BRIEF |
Add 127 to every coordinate in the answers, then write out everything from the start of the items down to and including the line containing "Open the 挿入", with the requests kept.

— Begin MATERIAL FOR THIS TASK —

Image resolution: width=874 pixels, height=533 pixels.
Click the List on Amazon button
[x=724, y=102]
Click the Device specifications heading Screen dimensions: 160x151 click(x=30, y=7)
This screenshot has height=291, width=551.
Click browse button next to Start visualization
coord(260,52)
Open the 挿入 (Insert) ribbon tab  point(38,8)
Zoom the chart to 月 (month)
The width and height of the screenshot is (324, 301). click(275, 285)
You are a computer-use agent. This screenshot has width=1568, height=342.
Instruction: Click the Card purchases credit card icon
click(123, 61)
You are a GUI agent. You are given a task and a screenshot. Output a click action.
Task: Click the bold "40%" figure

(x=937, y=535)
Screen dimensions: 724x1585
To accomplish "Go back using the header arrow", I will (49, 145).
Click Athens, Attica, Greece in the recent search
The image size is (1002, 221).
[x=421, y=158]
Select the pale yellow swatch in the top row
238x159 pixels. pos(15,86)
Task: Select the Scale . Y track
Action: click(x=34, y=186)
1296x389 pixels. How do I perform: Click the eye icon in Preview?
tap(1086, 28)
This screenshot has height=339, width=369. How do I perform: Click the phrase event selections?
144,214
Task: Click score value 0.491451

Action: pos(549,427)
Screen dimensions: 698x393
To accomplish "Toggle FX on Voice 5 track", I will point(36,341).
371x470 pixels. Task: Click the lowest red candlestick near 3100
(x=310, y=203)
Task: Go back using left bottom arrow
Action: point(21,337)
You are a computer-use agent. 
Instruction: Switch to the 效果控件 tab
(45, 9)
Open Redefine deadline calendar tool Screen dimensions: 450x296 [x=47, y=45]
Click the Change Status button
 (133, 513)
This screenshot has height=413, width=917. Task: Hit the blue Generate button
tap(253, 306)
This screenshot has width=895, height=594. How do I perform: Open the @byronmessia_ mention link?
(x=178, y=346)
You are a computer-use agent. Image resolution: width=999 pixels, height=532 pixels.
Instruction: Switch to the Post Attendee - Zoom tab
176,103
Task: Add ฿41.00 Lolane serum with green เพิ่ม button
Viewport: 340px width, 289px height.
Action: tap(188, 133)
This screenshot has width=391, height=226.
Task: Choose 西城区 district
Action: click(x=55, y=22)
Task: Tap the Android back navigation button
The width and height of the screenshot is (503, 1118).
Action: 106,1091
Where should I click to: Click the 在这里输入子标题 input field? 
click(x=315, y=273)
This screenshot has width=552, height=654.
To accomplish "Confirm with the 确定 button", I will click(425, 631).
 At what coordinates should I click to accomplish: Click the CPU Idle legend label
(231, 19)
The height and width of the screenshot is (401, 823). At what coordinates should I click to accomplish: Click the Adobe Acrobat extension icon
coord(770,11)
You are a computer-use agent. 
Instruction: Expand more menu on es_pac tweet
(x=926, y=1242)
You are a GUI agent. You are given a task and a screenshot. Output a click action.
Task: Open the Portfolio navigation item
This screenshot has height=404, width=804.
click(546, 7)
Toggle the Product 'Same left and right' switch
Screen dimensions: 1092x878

— End MATERIAL FOR THIS TASK —

RESULT BELOW |
Image resolution: width=874 pixels, height=533 pixels.
Click the List on Amazon button
[x=851, y=229]
Click the Device specifications heading Screen dimensions: 160x151 click(x=157, y=134)
This screenshot has height=291, width=551.
Click browse button next to Start visualization
coord(387,179)
Open the 挿入 (Insert) ribbon tab  point(165,135)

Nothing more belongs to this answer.